The SUPPORT (Surfactant, Positive Pressure, and Oxygenation Randomized Trial) study, conducted from 2004 to 2009, was designed to find out whether premature babies whose immature lungs required oxygen support were more likely to die or become blind if their oxygen levels were targeted to either a high or a low range.  As with any medical research study, the participants—or in this case, their parents—signed a consent form that was supposed to make sure they fully understood the risks and benefits of the study.  Yet in March of this year, the Office for Human Research Protections (OHRP), an arm of the federal Department of Health and Human Services (DHHS), charged the University of Alabama Birmingham (UAB), one of the lead participating hospitals, with failing to tell the parents that the amount of oxygen their baby received might affect whether the baby would develop blindness, a brain injury, or even die.  Instead, the only risk mentioned was that the device used to monitor the baby’s oxygen levels might cause skin breakdown.  While the consent form suggested to parents that babies who received lower levels of oxygen might have fewer eye problems, it failed to point out that the converse might also be true: babies assigned to receive more oxygen would be at higher risk for ROP.  And nowhere in the consent does it say that a baby might be at higher or lower risk of death, depending on the random assignment to one group or the other.

A month later, Public Citizen, a private non-profit group that advocates for patient safety, fired off a letter to DHHS Secretary Kathleen Sebelius, claiming that the violations occurred at all of the participating hospitals, not just UAB, and calling for OHRP to go further by requiring the facilities to apologize to parents for what they had done, and to institute corrective measures to prevent similar lapses in the future.

Several parents whose babies died have already filed lawsuits against UAB.  As the deficiencies in the consent form, and the adverse effects on some of the babies become more well-known, it is likely that there will be more, including here in Massachusetts and Rhode Island.

The cause of the controversy focuses on the researchers’ decision to assign babies randomly to receive either a higher (91-95%) or lower (85-89%) oxygen concentration.  Normally, the amount of oxygen a premature baby receives is carefully individualized depending on the infant’s medical condition and other treatments he is receiving.  Neonatologists attempt to keep the oxygen levels as low as possible to avoid the complication known as retinopathy of prematurity (ROP), where an abnormal growth of blood vessels in the eye can lead to blindness and other vision problems.
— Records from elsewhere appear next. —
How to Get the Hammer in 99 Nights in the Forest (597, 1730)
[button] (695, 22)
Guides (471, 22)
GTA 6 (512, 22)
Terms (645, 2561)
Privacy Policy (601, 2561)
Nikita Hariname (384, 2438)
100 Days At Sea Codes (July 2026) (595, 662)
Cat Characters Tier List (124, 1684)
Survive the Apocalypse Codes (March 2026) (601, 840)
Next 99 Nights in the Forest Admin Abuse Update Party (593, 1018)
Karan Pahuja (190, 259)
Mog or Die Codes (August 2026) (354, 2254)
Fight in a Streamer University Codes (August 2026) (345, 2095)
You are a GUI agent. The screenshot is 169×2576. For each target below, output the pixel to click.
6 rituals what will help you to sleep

The results from the study showed a statistically significant (unlikely to be due to chance or coincidence) increase in blindness for the babies who received higher oxygen levels, and in death for babies who received lower levels.

Not surprisingly, the researchers have their defenders.  They claim that all of the oxygen levels received by babies in the study were within the standard range of treatment, and pointed out that, in fact, the babies in the study had a lower death rate than a supposedly similar group of premature infants.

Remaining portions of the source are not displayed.